For regular online shoppers the difficulties with finding products and delivery slots has meant almost one quarter (24%) of those who have previously shopped online, have been utilising the services less frequently. 

The largest disparity in shopping behaviour prior to lockdown is related to supermarkets, with 61% of people claiming to visit less often than previously. Despite the reduction of visits to supermarkets, the majority of consumers have reported a positive experience when visiting, with 62% of people considering supermarkets to be taking positive measures to stop the spread of coronavirus.

Additionally, half of UK shoppers (53%) have claimed they have had an overall positive experience in terms of queuing, despite rumours of lengthy queue times at the supermarkets.

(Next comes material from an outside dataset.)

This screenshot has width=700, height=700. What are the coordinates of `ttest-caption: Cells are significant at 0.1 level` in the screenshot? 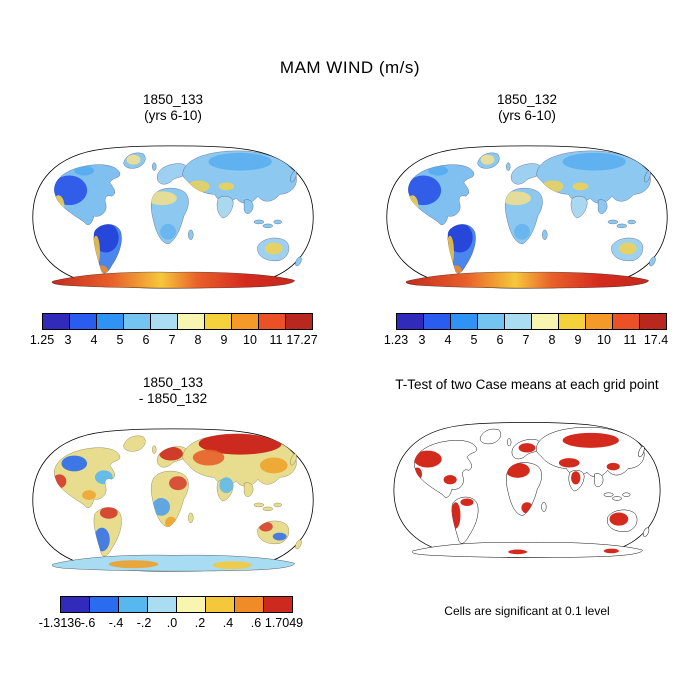 It's located at (527, 611).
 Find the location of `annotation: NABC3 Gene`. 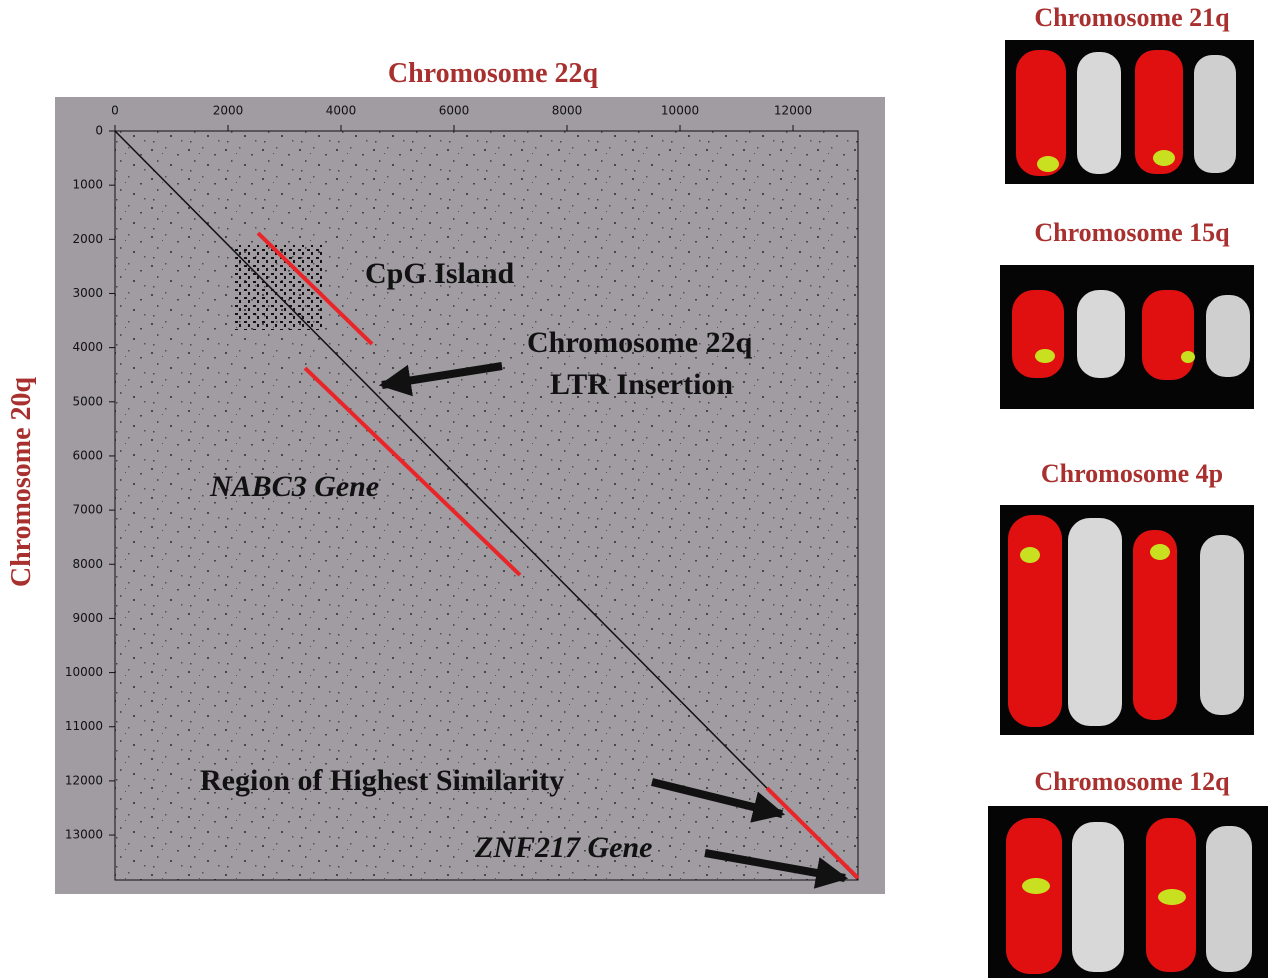

annotation: NABC3 Gene is located at coordinates (294, 486).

New data from Fresh Relevance, meanwhile, indicates that the evolving COVID-19 pandemic drove a revenue increase of 60% for online retail in March.

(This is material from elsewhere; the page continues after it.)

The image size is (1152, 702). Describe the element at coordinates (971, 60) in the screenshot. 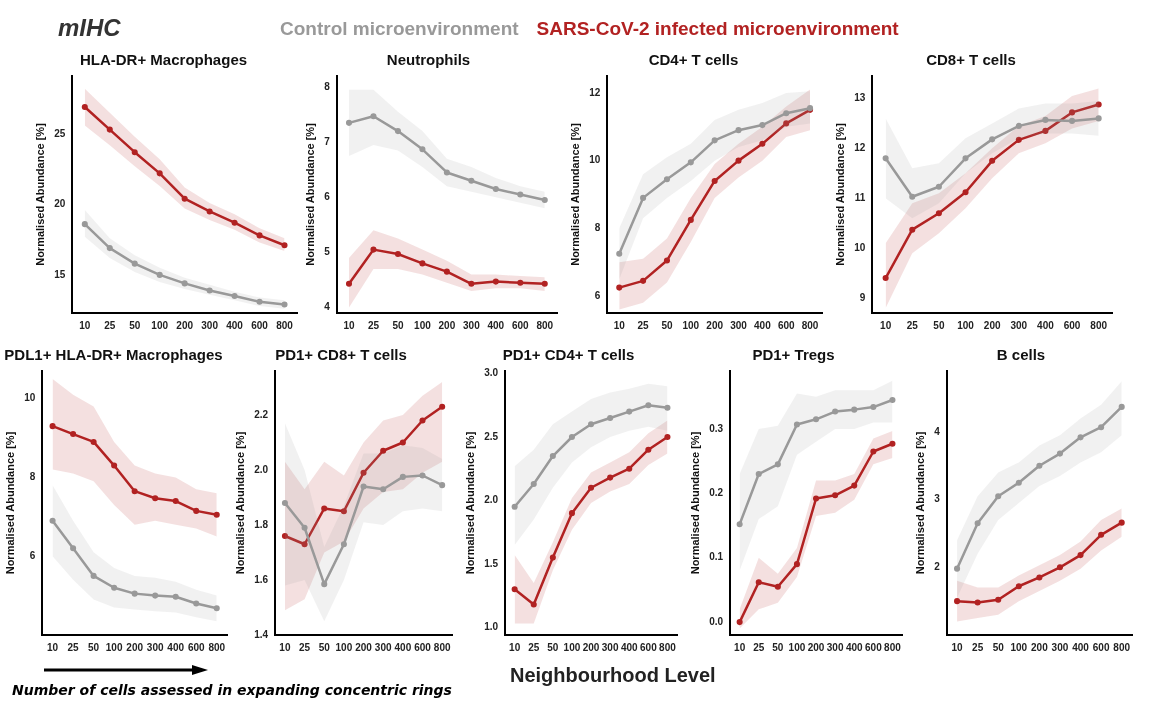

I see `chart-title: CD8+ T cells` at that location.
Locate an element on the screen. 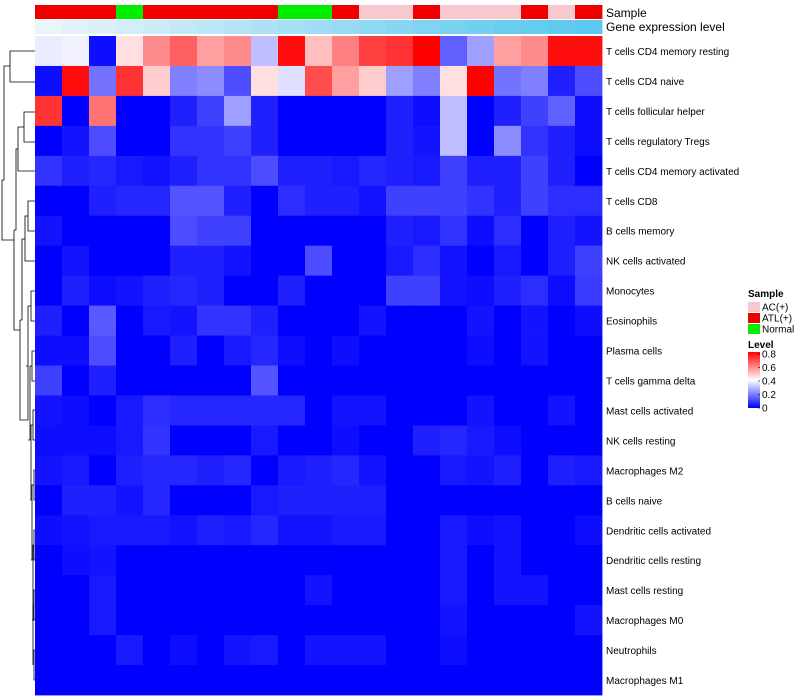 This screenshot has width=800, height=700. row-label: Plasma cells is located at coordinates (634, 352).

The findings, taken from a sample of 278 businesses within Fresh Relevance’s client base, document how the introduction of social distancing measures impacted consumer purchasing habits week-on-week. While online sales increased moderately in the first week of March, revenues jumped in the second half of the month when the UK government introduced the stay-at-home rules.

Yet, whilst online retail as a whole saw a rise in revenue across March 2020, the impact varied by vertical. Toys and games ecommerce businesses have seen the greatest growth, with a rise in revenue to 341%, followed by food and drink and the tobacco and vaping sectors, both of which rose to over 200% of their normal revenue. 

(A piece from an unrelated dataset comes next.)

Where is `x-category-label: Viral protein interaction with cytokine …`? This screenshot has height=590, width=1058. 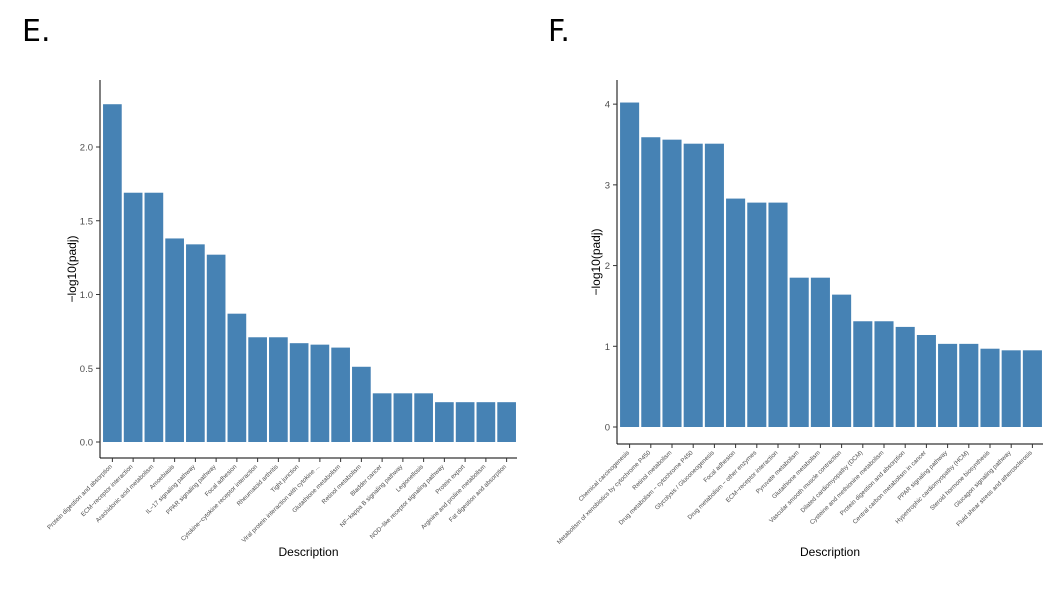 x-category-label: Viral protein interaction with cytokine … is located at coordinates (282, 504).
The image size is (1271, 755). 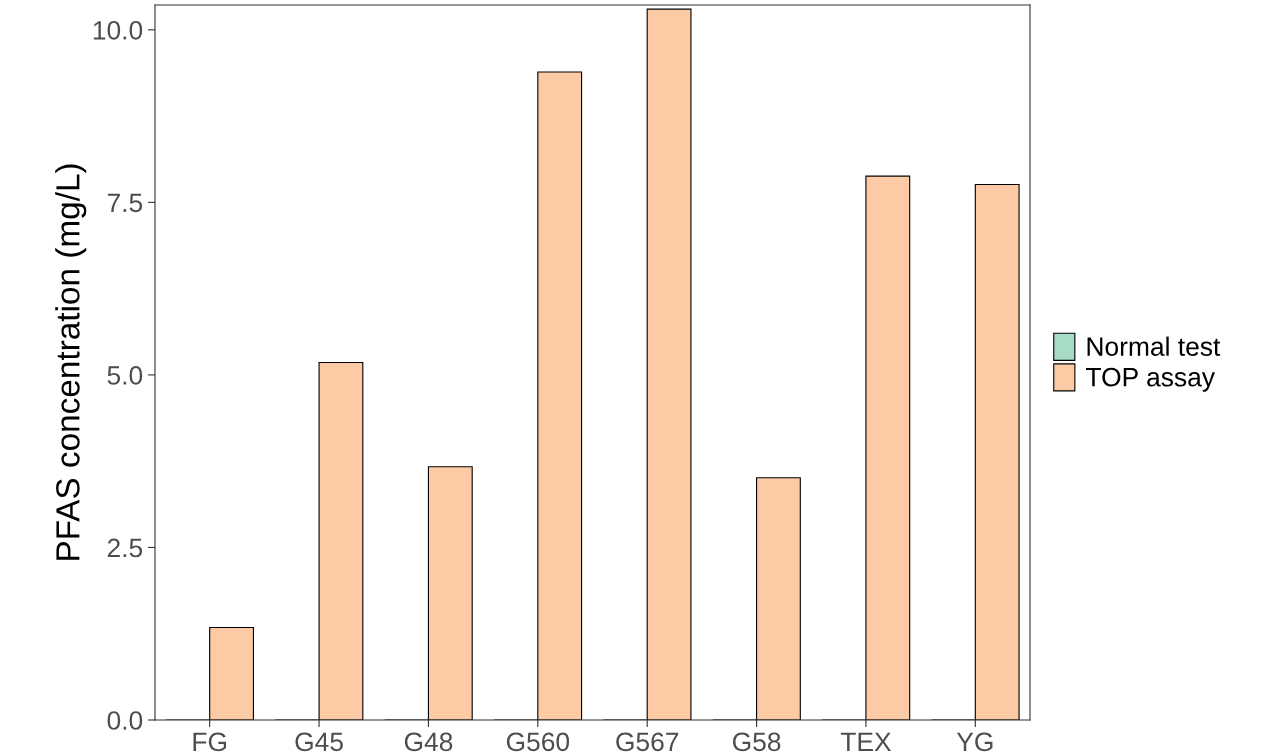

Other sectors that have experienced significant growth include home and garden, technology and sports and hobbies, with revenue increasing to between 150% and 200% of what it was at the beginning of the month. For the health category, which became more prominent in March, there is a mixed story. Whilst there was a steady increase in revenue at the start of the month, this began to drop mid-month, before levelling out.

Despite considerable growth for certain retail verticals, the data highlights the varied impact of the coronavirus crisis across the industry. For the office supplies, jewellery and luxury goods, insurance and finance and automotive verticals, the changing consumer habits have driven a fall in average revenue. 


The UK future sentiment index collated by GlobalData plummeted in April to the lowest level seen since tracking began in April 2012, pulled down by pessimistic feeling around the future of the UK economy and bringing bad news for retailers that will be hoping for a post-lockdown pickup in spend.

Sofie Willmott, Lead Analyst at GlobalData, says: “When asked how they expect the UK economy to change over the six months, 78.5% of consumers said they expected it to get worse indicating that the nation’s worries have not been eased despite measures announced by the UK government to support jobs and businesses.”

GlobalData’s Future Sentiment Index is calculated based on a monthly survey of 2,000 nationally representative UK consumers. The index is calculated by averaging out the three main measures of confidence, namely economic outlook, personal finances, and future retail spending prospects.

Additionally, UK consumers also lack confidence about their personal finances over the six months with 45.5% expecting their finances to get worse, likely to be linked to many workers being on furlough leave and fears around unemployment levels rising.

Willmott adds: “Low levels of consumer confidence do not bode well for retailers – 60.7% of UK consumers expect to spend less on retail over the next six months as they seek to protect their finances and prioritise essentials. Grocery spend will be safeguarded along with essential health and beauty items but non-essential sectors such as clothing & footwear will be hard hit by consumers deprioritising these items, even after lockdown restrictions are lifted.”